Kailua sewage plant
supervisors indicted
The two face charges
of ordering private work
on the city's tab
An Oahu grand jury has indicted two Honolulu waste-water supervisors for allegedly using city equipment and city employees on overtime to fix the sprinkler system at a private home.
Harry K. Hauck III and Jay S. Gonsalves, supervisors at the Kailua Wastewater Treatment Plant, were charged yesterday in Circuit Court in the four-count indictment.
Hauck is charged with bribing current waste-water employee Norman Salsedo and a former employee, Solomon Silva, between July and August 2001, and one count of second-degree theft of city property -- an amount over $300 -- during that period, said Deputy Prosecutor Paul Mow. Gonsalves was charged with one count of second-degree theft.
Hauck declined comment, saying he had not seen the indictment. Gonsalves did not return a call for comment.
In a March 2002 article, the Star-Bulletin chronicled alleged abuses by management at the Kailua Wastewater Treatment Plant, including employees being made to do work on city time, using city equipment at the homes of relatives.
According to Silva's testimony before the grand jury, he was taken by Hauck, his supervisor, to repair a sprinkler system at the Enchanted Lake home of Gonsalves' mother on a Sunday in 2001. "I didn't question him," Silva said.
He said Hauck took supplies from a city storeroom and told him, "We gonna fix Jay's mom's sprinkler -- you better keep your mouth shut."
Gonsalves, who answered the door when Hauck and Silva arrived, said that if Hauck and Salsedo, a fellow truck driver, had not messed up the installation a week earlier, they would not have had to return to fix it, Silva testified.
Silva said he later learned that a week earlier, Salsedo had been taken by Hauck in a city vehicle to the same home to install the sprinklers, using city supplies. Silva said he and Salsedo were promised promotions and unlimited overtime if they kept quiet.
After they and two other employees met with management to report the alleged activities, Silva said he was harassed and was terminated last September. He had been a truck driver for the city for 15 years.
"Management tried to cover it up, they harassed us, changed our working conditions, cut our overtime," Silva said.
City officials have said that they tried to address problems at the Kailua plant, including reassigning a top manager to the facility.
Carol Costa, city spokeswoman, said yesterday she could not comment on the result of separate investigations conducted by the city Ethics Commission and the U.S. Equal Employment Opportunity Commission into alleged abuses at the Kailua facility.
She said both Hauck and Gonsalves are supervisors at the Kailua plant. Hauck has been with the city for 19 years, and Gonsalves, 13 years.
In June 2002, Hauck and Gonsalves and several other waste-water officials were named as defendants in a lawsuit filed in state court by Kenneth Mersburgh, Silva, Salsedo and George A. Smith Jr. -- all of whom worked at the Kailua plant. The plaintiffs alleged they were retaliated against when they reported the abuse of overtime and city resources.
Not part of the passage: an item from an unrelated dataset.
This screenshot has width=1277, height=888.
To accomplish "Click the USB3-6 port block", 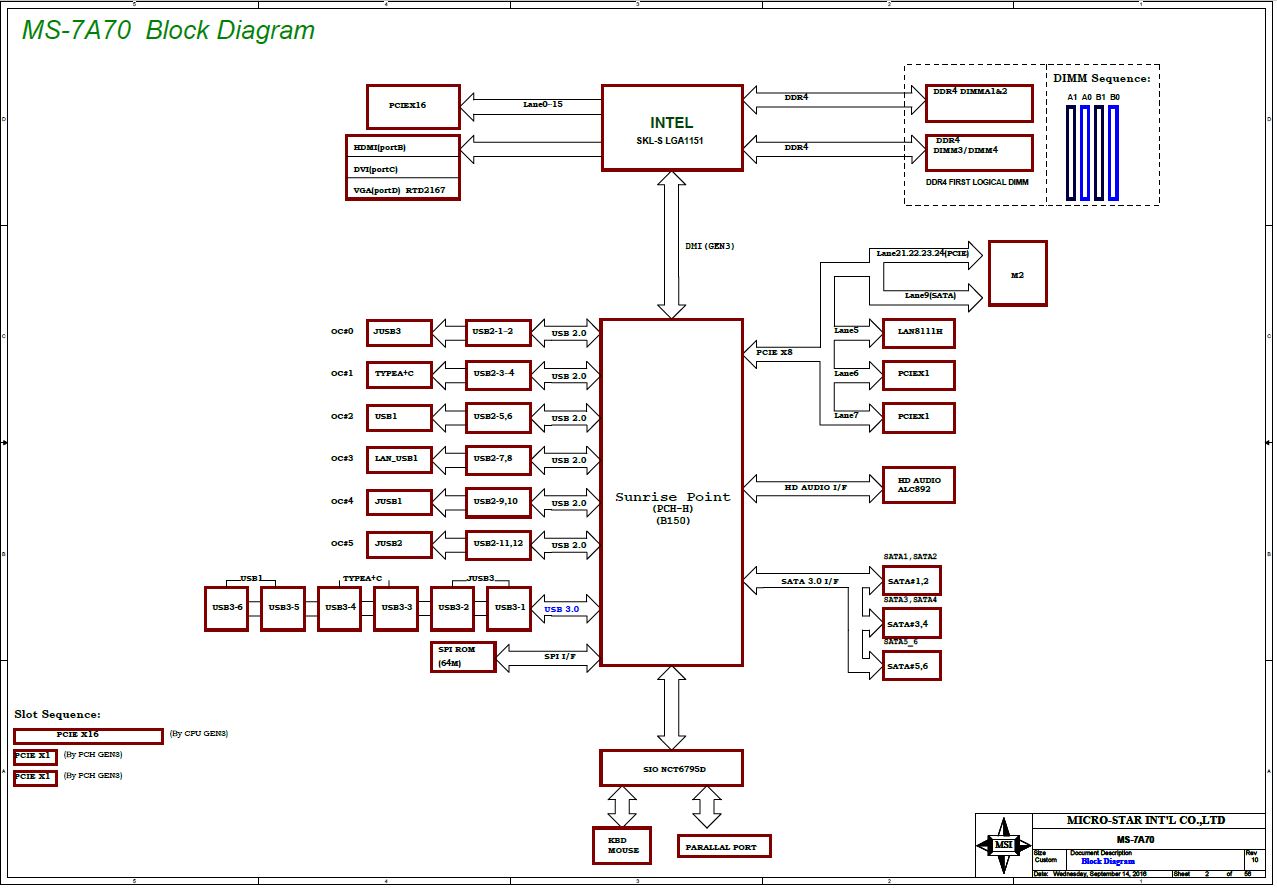I will tap(226, 608).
The individual defendants have since been dismissed from the case. The city is the sole defendant in the case, which is set for trial in August, said attorney William Sink, who represents the plaintiffs.
According to court documents in the civil case, Salsedo said he had been under the impression that he was to going to do some weed whacking at the Kaneohe facility when he was offered overtime work on July 22, 2001, a Sunday.
Instead of driving to Kaneohe, Hauck told him they were going to Enchanted Lake instead and to "keep your mouth shut and everything will be OK."
In his response to the suit, Hauck admitted to being present with Salsedo and Silva at Gonsalves' mother's home on occasions but denied doing anything illegal. Hauck later maintained that Salsedo did not object to going to the home and stood watching when the repairs were done.
In court documents, Gonsalves has acknowledged that he did repair work on the sprinkler system at his mother's home in July 2001 but not during work hours.
Warrants were expected to be issued for Hauck and Gonsalves. Bail was set at $3,000 for Hauck and $1,000 for Gonsalves.